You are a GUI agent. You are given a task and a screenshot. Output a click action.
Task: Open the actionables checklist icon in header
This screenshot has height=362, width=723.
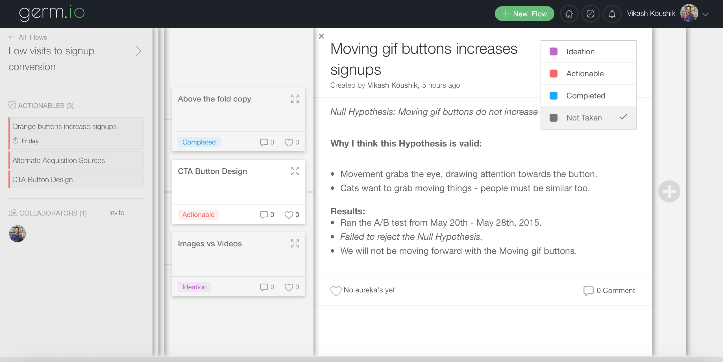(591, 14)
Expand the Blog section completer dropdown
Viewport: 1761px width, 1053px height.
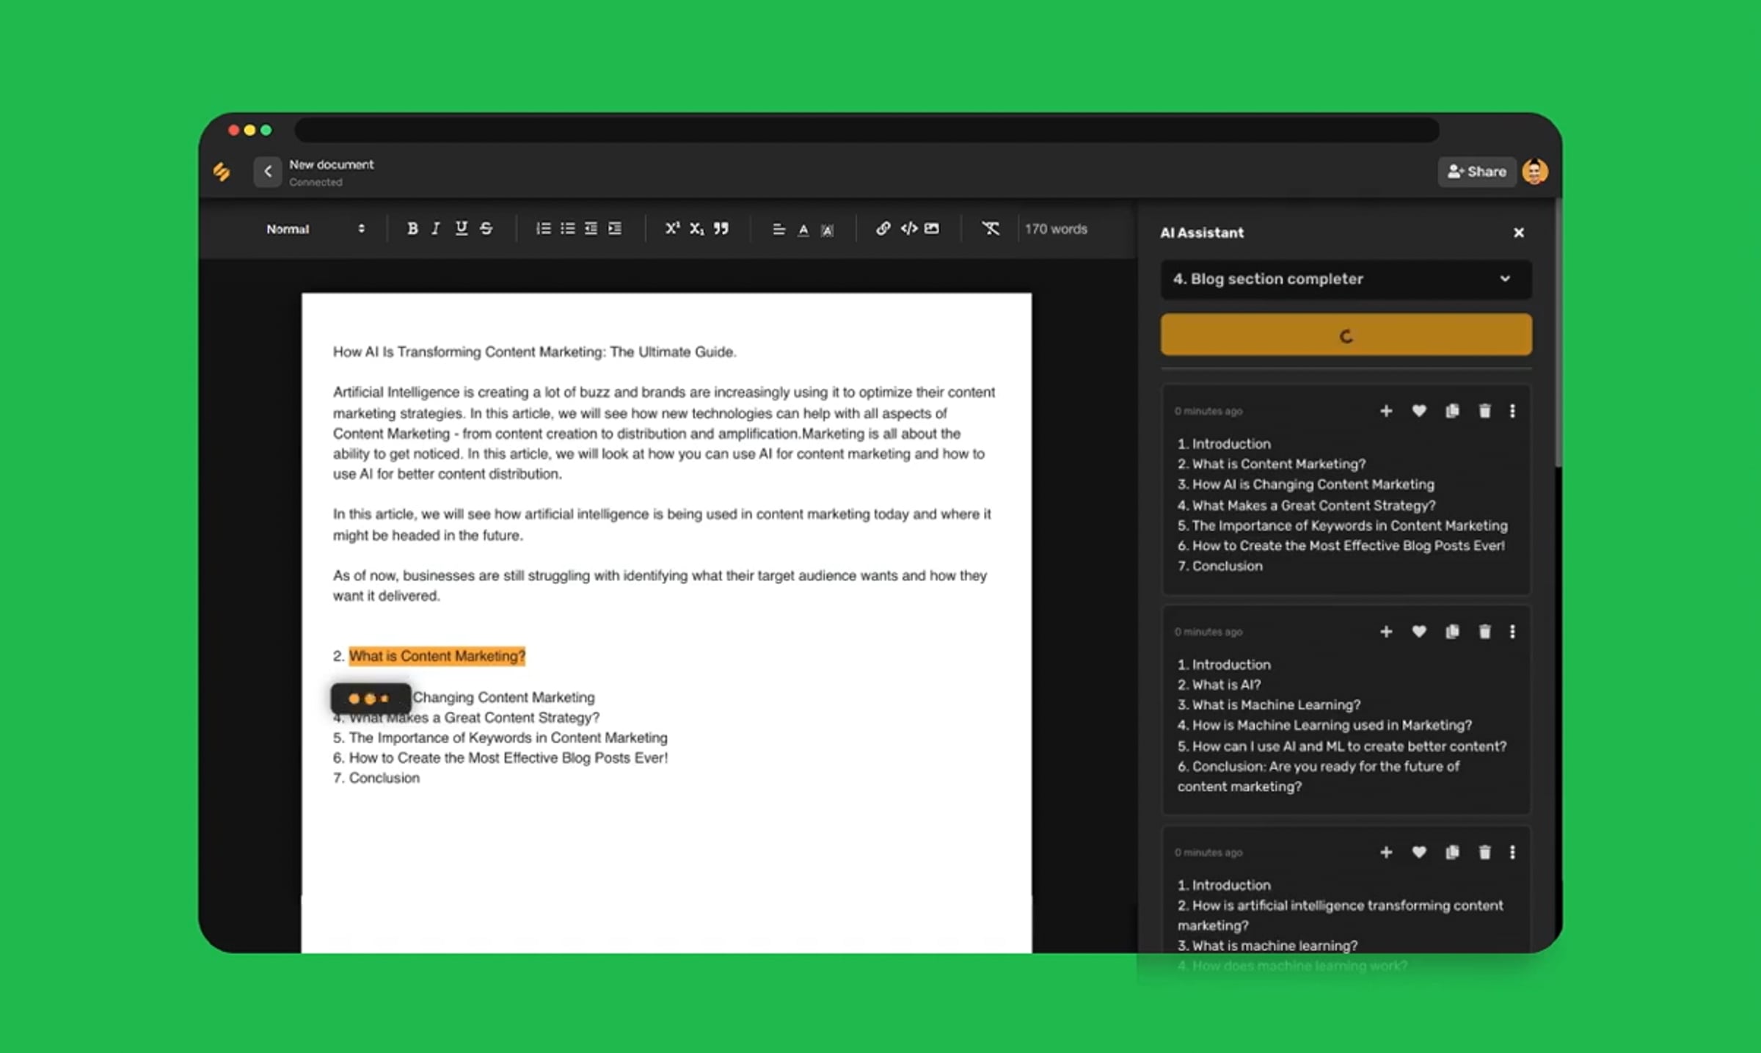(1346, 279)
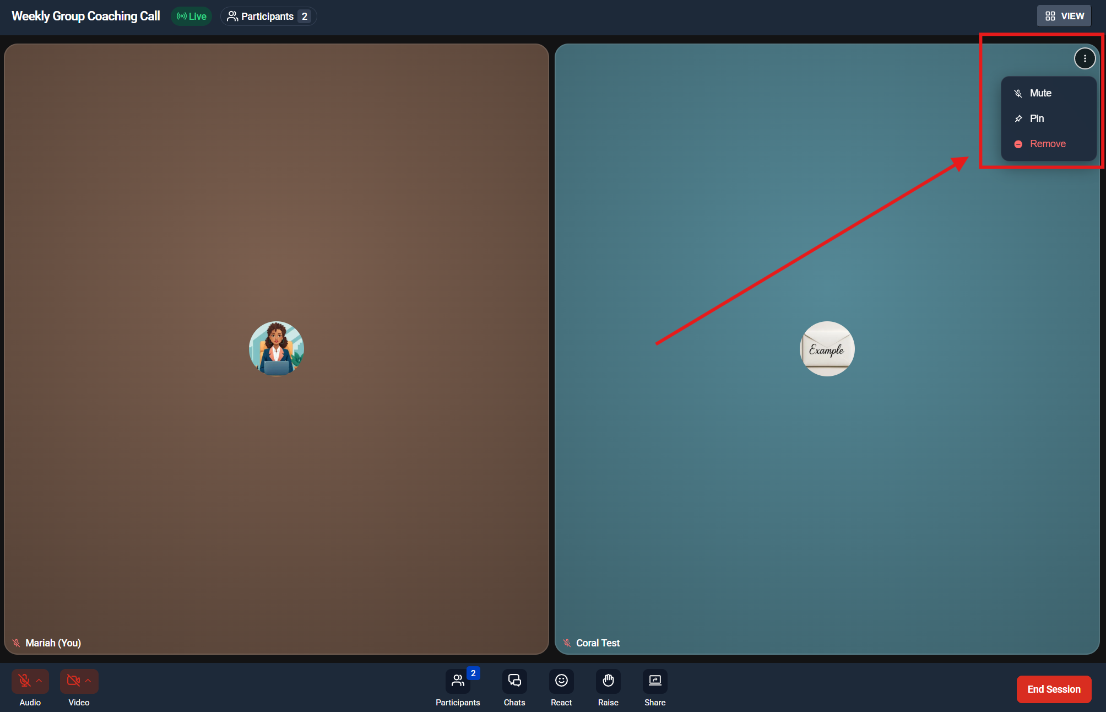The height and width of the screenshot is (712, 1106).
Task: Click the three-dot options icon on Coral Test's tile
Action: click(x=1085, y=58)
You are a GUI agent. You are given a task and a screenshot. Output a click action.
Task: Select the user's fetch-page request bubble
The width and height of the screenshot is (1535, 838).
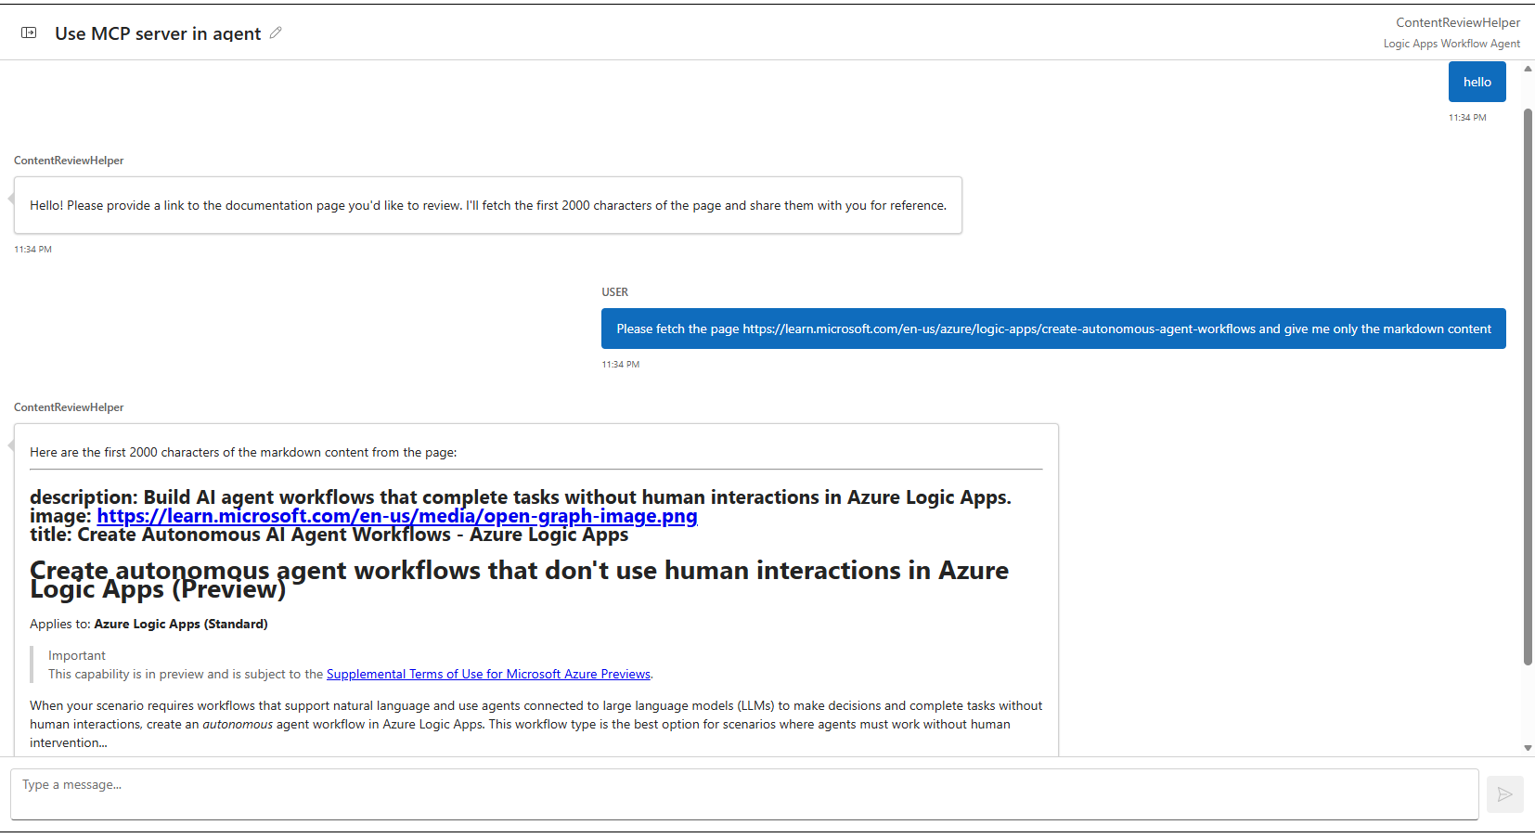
========
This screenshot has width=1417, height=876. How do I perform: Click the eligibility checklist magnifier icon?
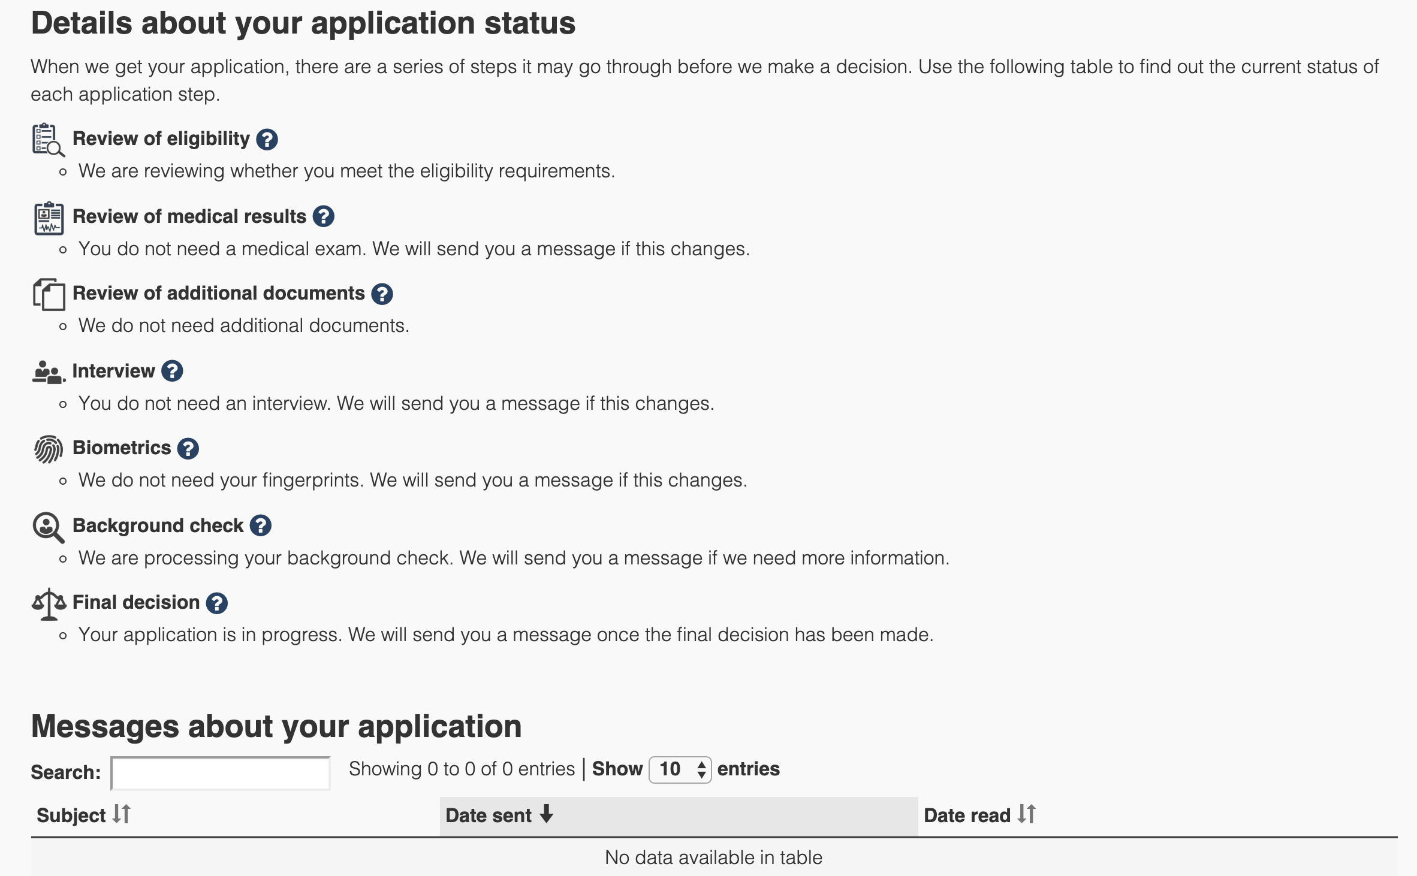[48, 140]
========
Reproduce word for word the material above, beginning with the line that contains "Task: Select the" and ending with the line that contains "The width and".

_WRITTEN RESPONSE_.
Task: Select the user's fetch-page request bubble
The width and height of the screenshot is (1535, 838).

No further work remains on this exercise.